What’s the Next Step in the Draft?
Though the man that said he’d swap T.J. McConnell and Robert Covington for “conditional 2nd rounders” said there are no franchise changers in this draft, the Sixers don’t especially need one. Ignoring the health concerns, you have Simmons and Embiid. They’re two cornerstones who, if they play anywhere even close to their potential, will change the franchise. Brett Brown has shown he can coach a team without those guys and win (some) games, and Saric is a legitimate third-fiddle to those two stars. The whole point of the draft is to add more chips to your pile, and that’s what this year will do.
But the Sixers can fall anywhere from 1-8. Their luck can bring them picks 1 and 4, and it can also shake the other way and hand them just pick number 8. That’s a big gap. Though this draft is supposedly historically deep, they say that every other year. So while a lot of this next step depends on how the lottery shakes out, adding a Lonzo Ball or Markelle Fultz vs. adding Dennis Smith Jr. or Jayson Tatum makes a big difference. But this should hopefully be the Sixers’ last nervous lottery night involving their own pick for a while.

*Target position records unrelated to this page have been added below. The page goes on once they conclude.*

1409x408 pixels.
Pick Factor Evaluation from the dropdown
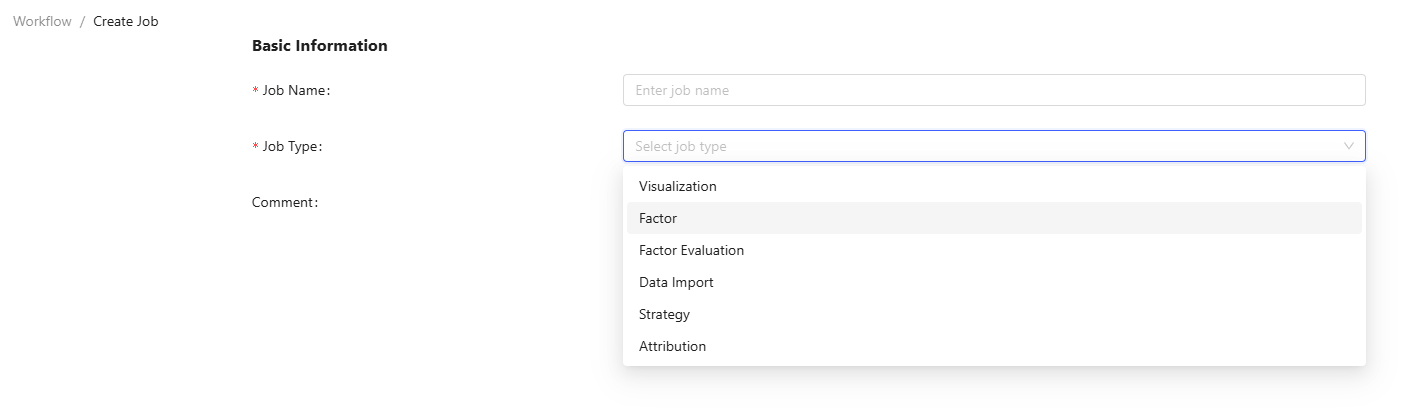(x=691, y=250)
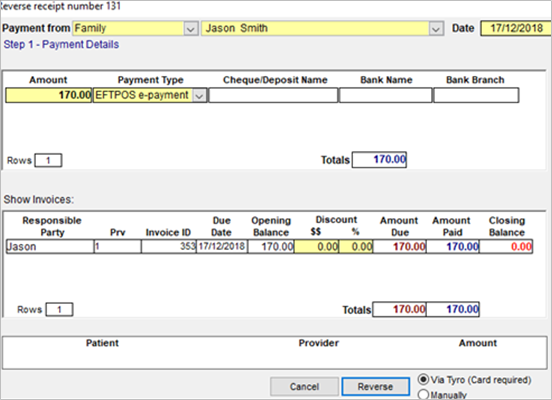Click the Step 1 - Payment Details link
The height and width of the screenshot is (400, 552).
click(61, 44)
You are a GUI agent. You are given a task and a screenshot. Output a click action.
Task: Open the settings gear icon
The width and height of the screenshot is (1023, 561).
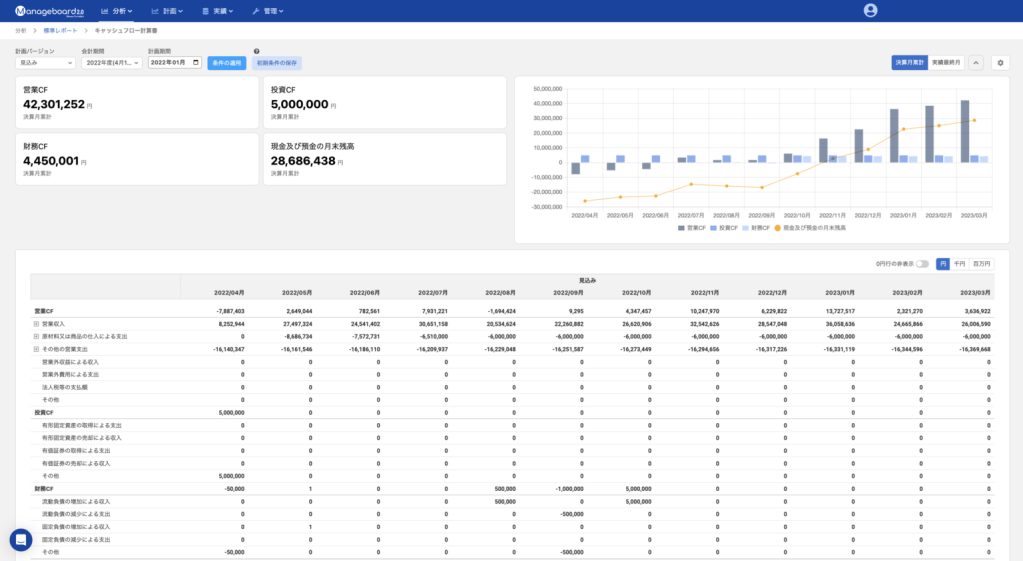(1000, 63)
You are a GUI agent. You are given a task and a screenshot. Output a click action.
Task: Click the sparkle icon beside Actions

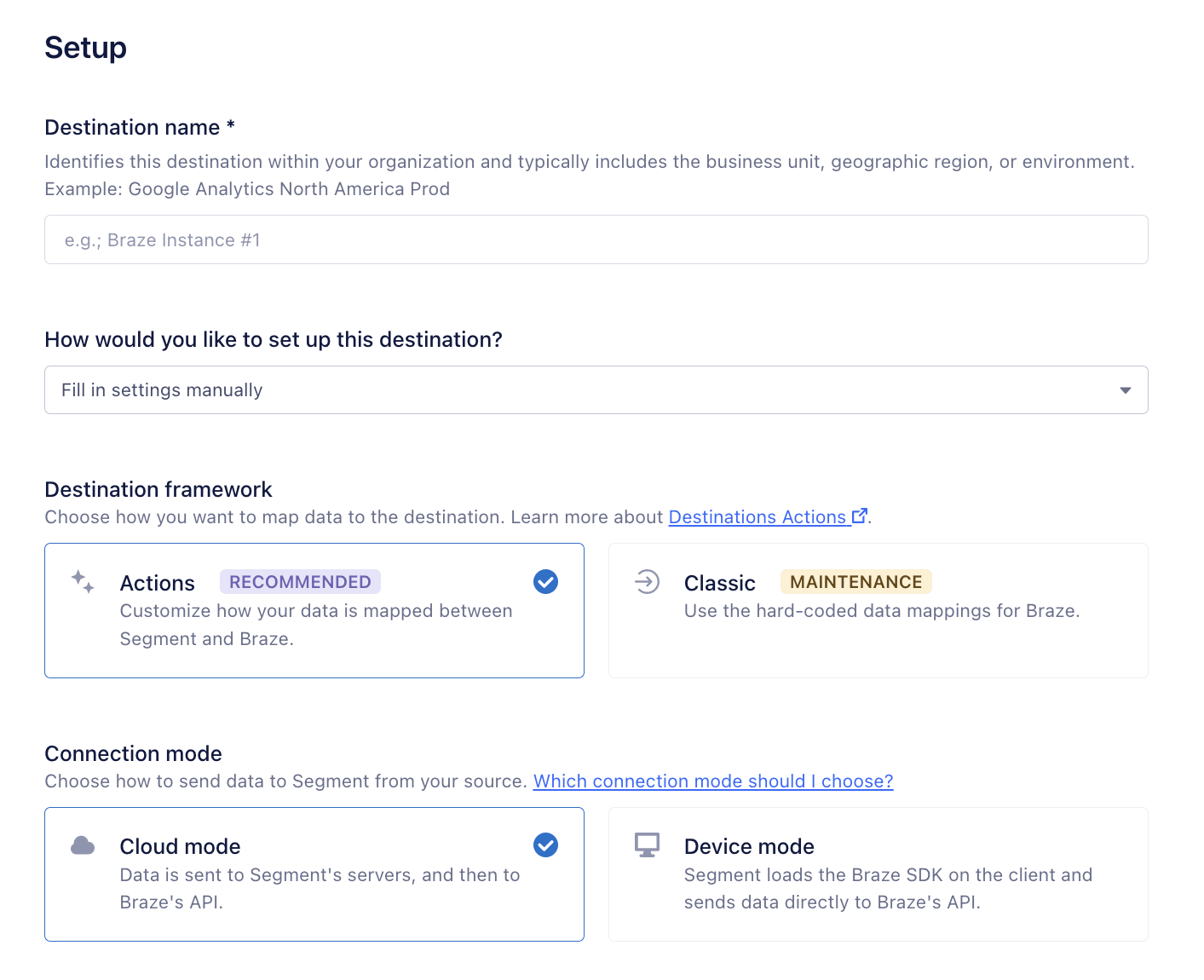pyautogui.click(x=81, y=582)
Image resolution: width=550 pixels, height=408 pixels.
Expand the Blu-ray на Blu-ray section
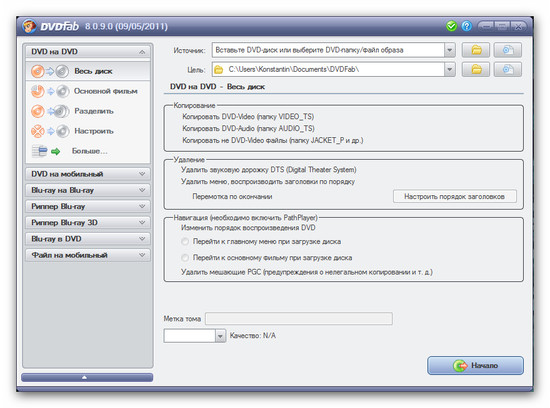pos(88,190)
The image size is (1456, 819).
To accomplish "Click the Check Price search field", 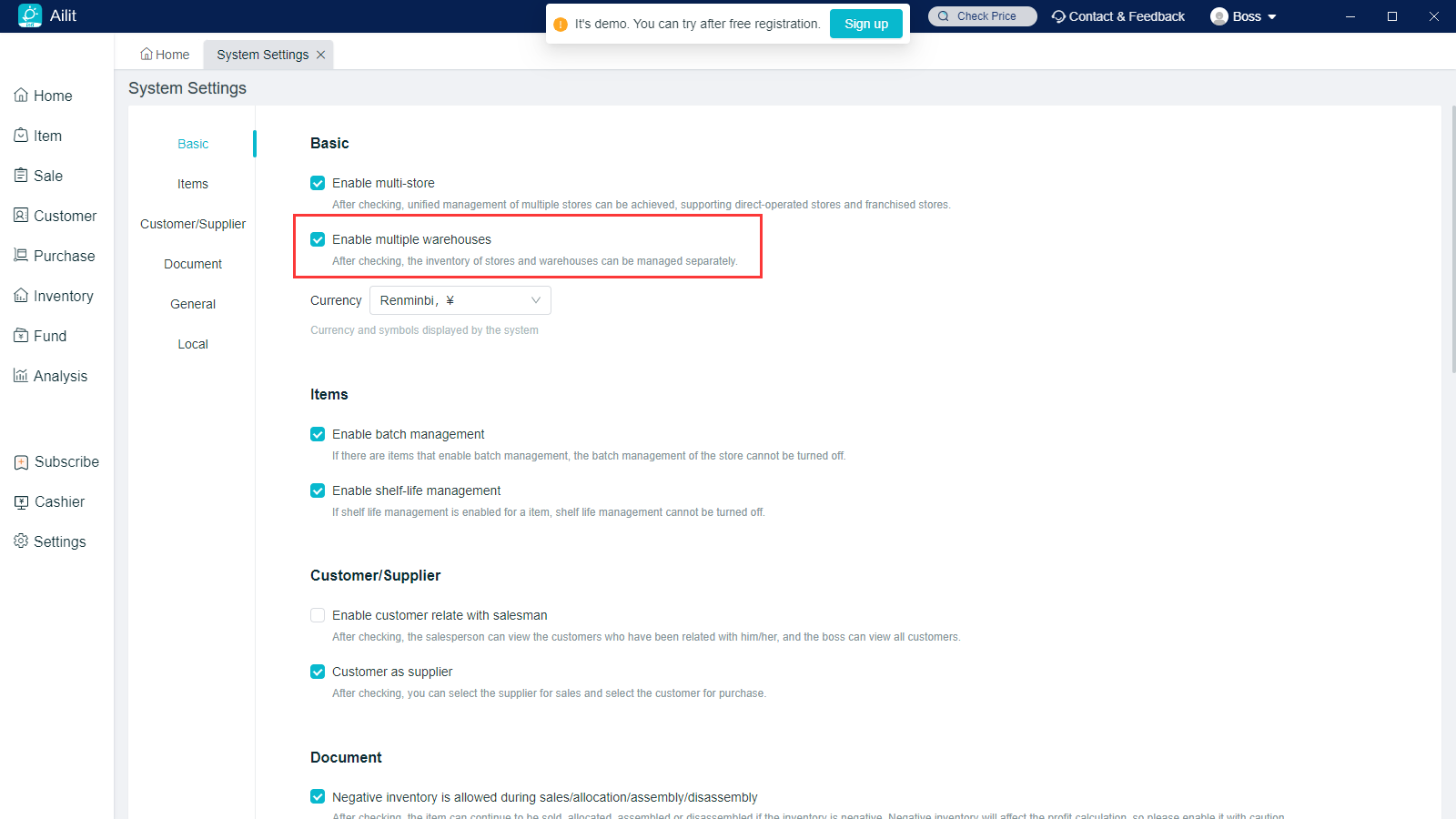I will point(983,16).
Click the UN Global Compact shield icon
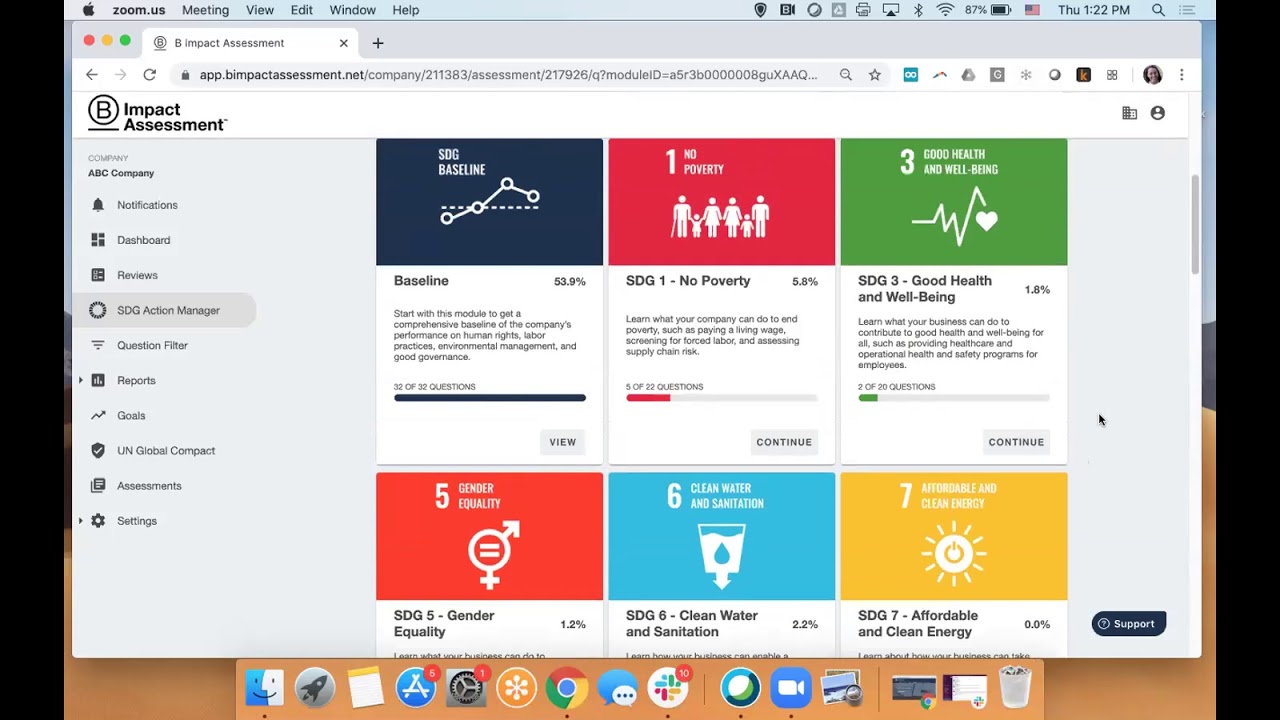 coord(98,451)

How Does Ben Simmons Fit into Everything?
Point guard? Power forward? Point forward? Power point? We have no idea what the real-life gameplan for Simmons is on this team because, well, he hasn’t played an NBA game yet. From the beginning of the season, the conversation went from Simmons playing PF but probably initiating a lot of offense, to Brett Brown now saying they’ll treat him like a full-time, 6’10” point guard. If you do that, who plays around him? What does your second-unit look like? Does that change the way you draft? Besides Embiid’s health, this may be the biggest question facing the Sixers, but the answer is at least one they can control.
Is the Basic Core Going Forward Already Here?
Before this season, I think I said on The Stepover that outside of Embiid, Simmons, and Saric, every single player on the team is expendable. That’s still mostly the case, but this has been a huge season for Richaun Holmes, Robert Covington, T.J. McConnell, and at times, Nik Stauskas. Are they a part of your core going forward? When you’re ready to really compete, if you believe in these guys, your depth chart could look like this:
PG – Simmmons/McConnell/Draft pick or FA signee
SG – Draft pick/Stauskas/TLC
SF – Covington/Saric/FA
PF – Saric/Holmes
C – Embiid/Holmes
Is that the best team in the East, even if Simmons and Embiid soar? Probably not, but is that a solid base for a contending team heading into the future, give or take Nik Stauskas, as longs as players continue to develop? Maybe. Colangelo the Younger has a lot of decisions to make.